In backend routing (for example, Rails resources-style routing), the following are all conventionally routed to the same action:

• /api/example
• /api/example.json (format automatically allowed)
• /api/example/ (trailing slash allowed)
• /api/example%2ejson (percent-encoded . is also decoded and interpreted as .json)

If the Worker's judgment uses a simple comparison like url.pathname === "/api/example", percent-encoded variants like %2ejson pass through, and the rate-limited action ends up being executed on the backend. I confirmed that a bypass was actually achieved in the test environment.

Solution

Combine URLPattern and decodeURIComponent to include all variant paths in the judgment target.

const TARGET_PATTERN = new URLPattern({
  pathname: "/api/example{.:format}?{/}?",
});

const isTarget = (url: URL): boolean => {
  let pathname = url.pathname;
  try {
    pathname = decodeURIComponent(url.pathname);
  } catch {
    // Invalid % encoding is judged using the original pathname
  }
  return TARGET_PATTERN.test({ pathname }) &&
    url.searchParams.getAll("mode").includes("heavy");
};

• Use URLPattern to declaratively express variants like .json and trailing slashes
• Pre-decode encoded paths with decodeURIComponent
• Use getAll("mode").includes(...) to prevent bypasses via duplicate query parameters like ?mode=normal&mode=heavy (accounting for the interpretation difference where Rack uses the last value and URLSearchParams.get returns the first value)

Something discovered during testing: the Workers runtime's URLPattern does not decode percent-encoded paths and performs raw comparisons. Therefore, pre-normalization with decodeURIComponent is essential.

Final Configuration

I ultimately re-implemented rate limiting on the backend side (application + RDB). Using the existing DB as-is means almost no additional infrastructure or costs are incurred. The processing also only requires a single DB query equivalent to INSERT ... ON CONFLICT DO UPDATE, so the overhead per request is only a single DB request.

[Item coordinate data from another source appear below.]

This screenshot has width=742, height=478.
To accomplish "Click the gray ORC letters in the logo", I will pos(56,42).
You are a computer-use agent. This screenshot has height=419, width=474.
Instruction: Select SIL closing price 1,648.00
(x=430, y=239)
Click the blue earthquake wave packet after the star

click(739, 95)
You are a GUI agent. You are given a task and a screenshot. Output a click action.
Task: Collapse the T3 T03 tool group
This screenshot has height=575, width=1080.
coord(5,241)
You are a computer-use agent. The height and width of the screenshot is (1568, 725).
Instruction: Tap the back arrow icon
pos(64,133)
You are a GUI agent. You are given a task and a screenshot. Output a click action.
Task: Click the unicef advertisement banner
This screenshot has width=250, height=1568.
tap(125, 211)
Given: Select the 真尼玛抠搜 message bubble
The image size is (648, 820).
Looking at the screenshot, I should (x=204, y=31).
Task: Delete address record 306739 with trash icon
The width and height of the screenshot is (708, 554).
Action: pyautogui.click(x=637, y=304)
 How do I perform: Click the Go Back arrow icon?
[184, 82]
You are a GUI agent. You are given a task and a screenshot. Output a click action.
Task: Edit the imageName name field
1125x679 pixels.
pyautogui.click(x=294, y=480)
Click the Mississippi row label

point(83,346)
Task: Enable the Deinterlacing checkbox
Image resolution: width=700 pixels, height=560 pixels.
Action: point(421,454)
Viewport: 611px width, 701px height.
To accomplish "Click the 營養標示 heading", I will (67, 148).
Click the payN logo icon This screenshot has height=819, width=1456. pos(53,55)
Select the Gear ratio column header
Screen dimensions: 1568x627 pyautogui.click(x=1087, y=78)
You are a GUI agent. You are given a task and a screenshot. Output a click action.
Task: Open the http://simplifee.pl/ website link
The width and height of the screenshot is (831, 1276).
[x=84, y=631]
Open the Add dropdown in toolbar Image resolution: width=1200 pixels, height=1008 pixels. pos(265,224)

The tradeoff is that unlike an edge-stopping configuration, abuse traffic still reaches the backend. Therefore, large-scale requests such as DoS/DDoS still require rate limiting via Cloudflare rules.

Summary

Through this investigation, I concluded that the following distinctions are appropriate depending on purpose and scale:

• Fine-grained rate limiting per feature: Implement in the backend application layer. It can be accomplished entirely within the existing stack with no additional infrastructure or charges.
• Large-scale access / DoS countermeasures: Stop at Cloudflare's Rate Limiting Rules (WAF layer). Since neither Workers / DO / backend starts up, this is also the most cost-efficient option.
• Implementation with Workers / Durable Objects: An option for cases where modifying the backend is difficult. If strict control is required, a DO + SQLite + Alarm configuration is necessary; otherwise, backend or WAF is more advantageous.

In this case, since the goal was fine-grained rate limiting per feature, I ultimately adopted the backend-side implementation.